Oftentimes, we’ll discuss the patient’s case in the context of a sarcoma multidisciplinary conference, where individuals that only specialize in sarcoma will sit down and review the patient’s individual case. Then, we’ll try to formulate the best possible plan of care for that particular patient. And then, it’s really my responsibility to contact the referring physician to let them know what our recommendations are. Typically, this may involve a telephone call. Because our schedules may not always coincide, secure messaging that’s HIPAA (Health Insurance Portability and Accountability Act) compliant is recommended, so that way we ensure that the patient’s not going to have any loss of care as a result of recommendations that aren’t met.

Shreyaskumar R. Patel, MD: More often than not, the primary care system will get their local community oncology team involved—whether it’s a surgeon for a localized mass, or a medical oncologist for something that’s widely metastatic.
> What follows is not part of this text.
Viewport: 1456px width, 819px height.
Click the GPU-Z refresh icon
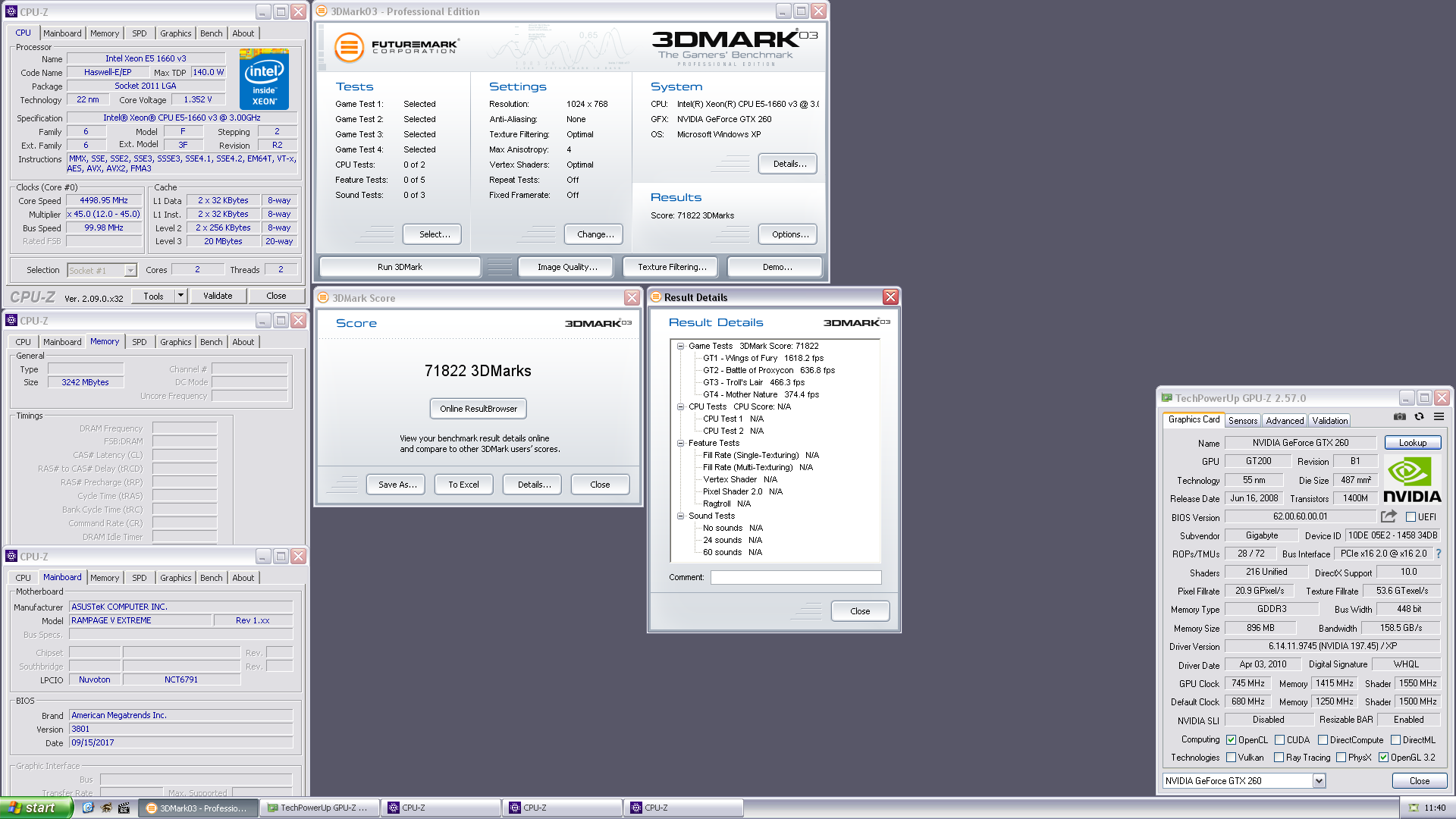pyautogui.click(x=1419, y=416)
This is the point where it can get a little tricky. The reality is, in day-to-day practice, the patient’s anxious. The patient wants some answers, real quick. The medical team wants to help them out. They will do the best that they can. That oncologist will then consult with their radiologist, and will get a biopsy done. The tissue ends up with the local pathologist at that community hospital, who takes the first crack at it and consults with some referral pathologists to try to confirm the diagnosis or at least confirm the subtype. At that stage, the referral may happen. Or, maybe the oncology team feels comfortable enough to treat the patient locally, within the community system.

Where should an academic center get involved? The ideal scenario would be, the earlier, the better. That’s a self-fulfilling prophecy, and I understand that. But, the health care systems that have made the most difference are the small nationalized health care systems. There’s a health care system in Sweden, for example. For any soft tissue mass that’s 5 cm or greater, they refer in to the local university in Lund. No community or private oncologists, or private physician will deal with it. That’s not practical in a country like this, with facilities available all around.

My recommendation, clearly, would be that as soon as a suspicion of sarcoma is entertained, maybe refer the patient at that time. If that’s not practical—because the patient cannot travel, insurance won’t cover it, or whatever the reason may be—then, the local team is going to do the very best they can to establish the diagnosis. But there should at least be a phone consult at that time to their regional local academic center to say, “Here are the details that I’m dealing with. What should I do next?” And more often than not, when I get a phone call like that, I will say, “What you say and what you have in front of you makes sense. Here are things that you can do in the local area. Keep me posted. I’m happy to help, as you go along the course.”

Or, I may say, “What you have just does not make sense. If the patient really can come, I would much rather you send the patient over. Let us take a look at things, formulate a plan in the appropriate way with multidisciplinary input, and then we can get back to you.” We can have a shared management plan. If the patient needed systemic chemotherapy, we would send them back with recommendations that they could get it in the community. They will get 2 cycles, for example. Then, they will come back for a scan, so that we can stay involved in the management of the patient and help guide the therapy. There are other instances where we are happy in making the recommendation. But the phone has to ring in my office for me to be able to help. I think that’s the key thing.

When does that happen? It tends to vary in different circumstances. And, again, to a certain extent, it’s up to the comfort level of the local team as to how comfortable or not comfortable they are dealing with the diagnosis and the treatment.